Oh, yes, sorry, I meant among the ones you have listed there...


> As an aside, your use of "index" suggests you return integrals out of 
> the function. IMHO that's strongly unrecommended.

I don't want to use too much of your time (that it may be better spent with your new child), but I don't understand what you mean.
That index() function is meant the index position of the item or sub-sequence into the bigger array (or iterable), and it returns -1 if not found. This is an usual design.
Some people think that such controls for -1 value aren't always done, so to avoid that and some bugs, it's better to raise something like IndexException when the needle isn't found.

Bye,
bearophile
March 04, 2009
Re: input validation
bearophile wrote:
> Andrei Alexandrescu:
>> Binary search is rather common.
> 
> Oh, yes, sorry, I meant among the ones you have listed there...

Of five, three are frequent (linear, binary, Boyer-Moore), one is a form
of set intersection (find sorted in sorted), and the odd one is:

find(a, assumeSorted(b));

This is rare but has excellent best-case complexity (is it O(a.length /
b.length)?) and is easy to add for completeness.

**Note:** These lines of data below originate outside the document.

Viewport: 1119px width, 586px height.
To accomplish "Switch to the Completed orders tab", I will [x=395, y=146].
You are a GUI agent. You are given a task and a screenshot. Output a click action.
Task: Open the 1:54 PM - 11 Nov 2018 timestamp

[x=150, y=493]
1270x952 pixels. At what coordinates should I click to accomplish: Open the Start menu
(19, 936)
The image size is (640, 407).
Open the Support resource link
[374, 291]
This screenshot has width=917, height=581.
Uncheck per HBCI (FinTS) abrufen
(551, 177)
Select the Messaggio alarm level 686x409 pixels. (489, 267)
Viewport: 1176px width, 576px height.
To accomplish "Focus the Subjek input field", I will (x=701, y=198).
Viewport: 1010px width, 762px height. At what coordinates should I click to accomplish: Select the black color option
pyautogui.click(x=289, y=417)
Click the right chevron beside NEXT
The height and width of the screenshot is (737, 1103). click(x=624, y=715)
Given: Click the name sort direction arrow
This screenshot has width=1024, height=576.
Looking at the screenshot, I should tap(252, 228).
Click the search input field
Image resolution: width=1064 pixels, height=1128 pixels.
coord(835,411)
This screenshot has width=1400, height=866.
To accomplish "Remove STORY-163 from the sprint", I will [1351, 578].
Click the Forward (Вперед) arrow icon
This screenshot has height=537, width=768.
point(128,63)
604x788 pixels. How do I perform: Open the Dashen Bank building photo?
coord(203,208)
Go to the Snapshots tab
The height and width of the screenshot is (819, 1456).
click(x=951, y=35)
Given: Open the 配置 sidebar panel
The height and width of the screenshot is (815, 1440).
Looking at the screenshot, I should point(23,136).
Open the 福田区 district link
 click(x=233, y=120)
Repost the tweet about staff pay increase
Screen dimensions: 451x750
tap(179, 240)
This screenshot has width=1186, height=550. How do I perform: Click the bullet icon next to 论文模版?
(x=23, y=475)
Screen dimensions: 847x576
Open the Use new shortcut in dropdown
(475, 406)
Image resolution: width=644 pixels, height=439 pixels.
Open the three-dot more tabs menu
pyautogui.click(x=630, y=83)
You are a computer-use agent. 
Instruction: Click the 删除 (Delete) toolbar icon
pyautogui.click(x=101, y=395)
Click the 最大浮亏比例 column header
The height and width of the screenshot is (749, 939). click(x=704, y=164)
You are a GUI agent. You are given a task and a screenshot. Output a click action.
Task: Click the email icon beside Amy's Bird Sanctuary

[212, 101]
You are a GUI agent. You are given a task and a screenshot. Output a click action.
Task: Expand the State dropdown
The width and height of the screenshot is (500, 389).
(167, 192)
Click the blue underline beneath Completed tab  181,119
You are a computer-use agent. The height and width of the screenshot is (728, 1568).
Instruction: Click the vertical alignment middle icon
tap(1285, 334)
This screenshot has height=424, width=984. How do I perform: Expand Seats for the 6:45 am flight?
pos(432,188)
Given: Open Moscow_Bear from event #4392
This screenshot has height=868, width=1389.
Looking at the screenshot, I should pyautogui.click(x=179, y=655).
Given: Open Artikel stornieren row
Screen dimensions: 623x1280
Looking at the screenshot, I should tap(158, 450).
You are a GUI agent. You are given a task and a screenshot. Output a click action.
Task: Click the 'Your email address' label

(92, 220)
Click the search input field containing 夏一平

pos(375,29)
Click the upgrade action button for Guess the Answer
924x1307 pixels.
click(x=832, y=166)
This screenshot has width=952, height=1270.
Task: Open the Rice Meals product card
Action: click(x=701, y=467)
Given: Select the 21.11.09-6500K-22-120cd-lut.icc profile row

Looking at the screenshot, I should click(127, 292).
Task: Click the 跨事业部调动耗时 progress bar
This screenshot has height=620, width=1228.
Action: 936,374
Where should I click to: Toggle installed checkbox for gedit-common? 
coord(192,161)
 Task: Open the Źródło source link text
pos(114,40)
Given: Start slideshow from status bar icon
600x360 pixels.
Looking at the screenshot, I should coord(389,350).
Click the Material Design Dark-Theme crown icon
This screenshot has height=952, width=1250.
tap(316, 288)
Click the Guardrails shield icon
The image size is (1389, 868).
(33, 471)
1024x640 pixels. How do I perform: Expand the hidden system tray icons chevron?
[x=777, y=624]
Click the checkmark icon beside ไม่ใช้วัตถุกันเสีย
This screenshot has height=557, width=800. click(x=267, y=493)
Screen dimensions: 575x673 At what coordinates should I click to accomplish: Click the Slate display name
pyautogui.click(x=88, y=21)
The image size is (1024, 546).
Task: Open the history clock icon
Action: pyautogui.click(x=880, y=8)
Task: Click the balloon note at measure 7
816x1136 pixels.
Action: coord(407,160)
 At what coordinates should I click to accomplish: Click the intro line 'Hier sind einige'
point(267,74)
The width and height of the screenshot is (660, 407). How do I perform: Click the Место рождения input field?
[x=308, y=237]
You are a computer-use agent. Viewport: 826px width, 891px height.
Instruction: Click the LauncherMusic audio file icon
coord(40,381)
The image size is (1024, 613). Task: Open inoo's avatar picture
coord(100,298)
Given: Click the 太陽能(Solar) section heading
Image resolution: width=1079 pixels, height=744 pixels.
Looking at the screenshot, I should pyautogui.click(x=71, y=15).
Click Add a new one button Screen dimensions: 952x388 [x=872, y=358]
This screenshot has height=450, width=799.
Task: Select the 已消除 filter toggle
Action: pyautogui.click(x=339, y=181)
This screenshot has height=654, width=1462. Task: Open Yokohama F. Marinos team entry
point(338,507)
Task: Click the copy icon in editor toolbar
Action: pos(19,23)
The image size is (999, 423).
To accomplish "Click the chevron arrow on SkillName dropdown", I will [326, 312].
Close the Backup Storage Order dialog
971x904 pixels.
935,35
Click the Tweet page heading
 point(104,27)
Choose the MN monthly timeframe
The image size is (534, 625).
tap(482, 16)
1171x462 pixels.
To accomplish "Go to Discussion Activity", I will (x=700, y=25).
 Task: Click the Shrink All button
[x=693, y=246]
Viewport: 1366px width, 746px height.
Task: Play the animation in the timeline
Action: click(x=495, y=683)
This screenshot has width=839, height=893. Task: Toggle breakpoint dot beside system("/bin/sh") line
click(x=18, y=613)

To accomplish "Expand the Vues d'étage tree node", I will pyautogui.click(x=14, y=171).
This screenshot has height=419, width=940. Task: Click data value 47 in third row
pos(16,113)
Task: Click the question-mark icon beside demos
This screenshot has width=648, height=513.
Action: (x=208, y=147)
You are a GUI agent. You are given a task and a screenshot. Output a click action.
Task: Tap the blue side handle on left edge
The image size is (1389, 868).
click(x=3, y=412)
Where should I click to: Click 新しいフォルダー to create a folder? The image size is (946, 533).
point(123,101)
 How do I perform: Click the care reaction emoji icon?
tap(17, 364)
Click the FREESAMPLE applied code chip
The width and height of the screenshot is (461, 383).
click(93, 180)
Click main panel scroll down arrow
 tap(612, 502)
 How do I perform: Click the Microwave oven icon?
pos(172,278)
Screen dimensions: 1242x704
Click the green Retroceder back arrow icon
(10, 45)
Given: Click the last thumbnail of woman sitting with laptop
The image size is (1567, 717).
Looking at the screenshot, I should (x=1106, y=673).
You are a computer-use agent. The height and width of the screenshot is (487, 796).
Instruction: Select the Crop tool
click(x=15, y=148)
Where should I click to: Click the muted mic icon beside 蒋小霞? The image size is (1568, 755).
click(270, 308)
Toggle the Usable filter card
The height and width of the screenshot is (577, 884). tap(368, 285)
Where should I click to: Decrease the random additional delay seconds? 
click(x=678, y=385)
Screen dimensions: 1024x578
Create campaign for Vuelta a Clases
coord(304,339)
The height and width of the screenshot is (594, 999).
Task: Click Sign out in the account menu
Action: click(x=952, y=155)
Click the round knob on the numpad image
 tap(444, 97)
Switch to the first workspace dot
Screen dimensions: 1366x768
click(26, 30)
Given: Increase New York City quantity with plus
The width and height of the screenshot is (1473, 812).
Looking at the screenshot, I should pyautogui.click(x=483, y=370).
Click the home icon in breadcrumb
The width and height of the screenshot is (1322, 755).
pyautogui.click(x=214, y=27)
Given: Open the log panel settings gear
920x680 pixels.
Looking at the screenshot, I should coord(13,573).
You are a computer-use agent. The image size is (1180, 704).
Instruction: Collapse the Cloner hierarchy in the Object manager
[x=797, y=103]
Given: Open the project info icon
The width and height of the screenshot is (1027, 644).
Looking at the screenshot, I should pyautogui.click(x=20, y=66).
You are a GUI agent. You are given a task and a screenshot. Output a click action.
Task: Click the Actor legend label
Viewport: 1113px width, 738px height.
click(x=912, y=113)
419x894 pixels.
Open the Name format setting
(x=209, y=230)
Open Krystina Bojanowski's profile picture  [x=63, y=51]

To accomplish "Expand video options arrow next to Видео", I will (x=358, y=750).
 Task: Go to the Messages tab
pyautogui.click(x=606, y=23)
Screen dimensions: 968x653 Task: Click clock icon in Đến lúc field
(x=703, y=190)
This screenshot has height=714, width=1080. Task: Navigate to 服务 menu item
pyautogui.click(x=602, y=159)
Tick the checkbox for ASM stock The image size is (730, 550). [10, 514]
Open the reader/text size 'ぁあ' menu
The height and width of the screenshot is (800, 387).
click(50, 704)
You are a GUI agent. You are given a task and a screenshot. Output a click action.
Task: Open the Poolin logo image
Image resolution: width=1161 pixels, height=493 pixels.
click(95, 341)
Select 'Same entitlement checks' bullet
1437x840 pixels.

>> As an aside, your use of "index" suggests you return integrals out
>> of the function. IMHO that's strongly unrecommended.
> 
> I don't want to use too much of your time (that it may be better
> spent with your new child), but I don't understand what you mean. 
> That index() function is meant the index position of the item or
> sub-sequence into the bigger array (or iterable), and it returns -1
> if not found. This is an usual design.

This is an extremely sloppy design. That it is usual doesn't make things
any better!

> Some people think that such controls for -1 value aren't always done,
> so to avoid that and some bugs, it's better to raise something like
> IndexException when the needle isn't found.

Yah, this is the subject of a long rant but in short: returning int from 
find means that essentially that find is unusable with anything except 
random access structures. This in turn means you'd have to have 
different means, APIs, and user code to deal with e.g. lists, in spite 
of the fact that linear search is the same boring thing for all: look at 
the current thing, yes/no, move on to the next thing. IMHO ever since 
the STL has seen the light of day there is no excuse, not even sheer 
ignorance, to ever traffic in integers as a mean to access elements in 
containers, in any language that has even the most modest parameterized 
types capability.

Returning int from find is an insult. To add injury to it, have find 
also return an int for a list.

"Is this item in this list?"
"Yeppers. It's the 538th element. Took me a hike to find it."
"Well I wanted to do something with it."
"Then go get it. I'm telling you, it'll take exactly 538 steps."